Judging from what little I can tell from the pix, he looks like a decent horse. Though I can't see anything about his legs and that kinda bothers me. His lines sound nice but it sounds like he has the equivalent of zero training. The real question is, are you prepared to train a basically unbroken 5 year old horse that is a stud? And just because he is willing to do those things on the ground means absolutely nothing. He may be unable or unwilling to do them under saddle and even then, only if you know how to train for them.


----------



## horseluver250 (Oct 28, 2009)

Hes very cute, its hard to tell his conformation from the photos because they are so small. He looks sturdy from what I can see. I don't think hes too small to run barrels. Is he registered? What does he do when he "acts up"?


----------



## chika1235 (Jan 1, 2009)

horseluver250 said:


> Hes very cute, its hard to tell his conformation from the photos because they are so small. He looks sturdy from what I can see. I don't think hes too small to run barrels. Is he registered? What does he do when he "acts up"?

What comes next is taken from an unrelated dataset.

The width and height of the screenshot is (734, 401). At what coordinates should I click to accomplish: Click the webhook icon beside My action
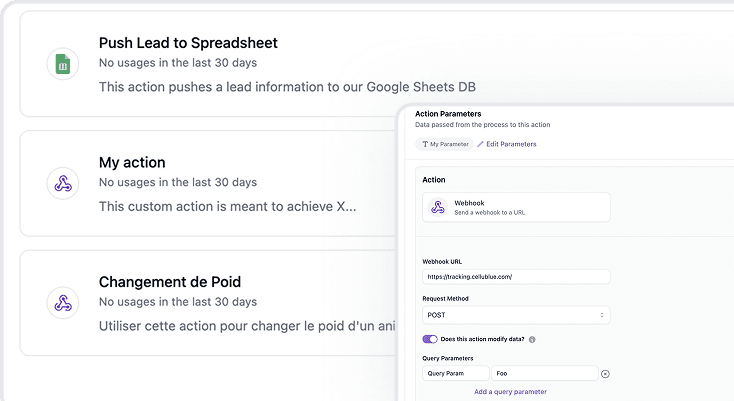(62, 183)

what they mean when he acts is he is being like a stud he has reared one time but she said that he doesnt have any other bad habits besides that. yes he is reg. with apha.


----------



## chika1235 (Jan 1, 2009)

lilkk11907 said:


> Hes got a big body. Have you gone to look at him yet? If so, have you ridden him yet?


no i havent gone to look at him yet because he is bout an hour away.i might be able to go look at him this weekend.


----------



## xEquestrianx (Aug 30, 2009)

I like him, but need to know more about him. And actually I think that 14.3 is a good barrel horse size. At that size they have an advantage at turns.


----------



## chika1235 (Jan 1, 2009)

smrobs said:


> Judging from what little I can tell from the pix, he looks like a decent horse. Though I can't see anything about his legs and that kinda bothers me. His lines sound nice but it sounds like he has the equivalent of zero training. The real question is, are you prepared to train a basically unbroken 5 year old horse that is a stud? And just because he is willing to do those things on the ground means absolutely nothing. He may be unable or unwilling to do them under saddle and even then, only if you know how to train for them.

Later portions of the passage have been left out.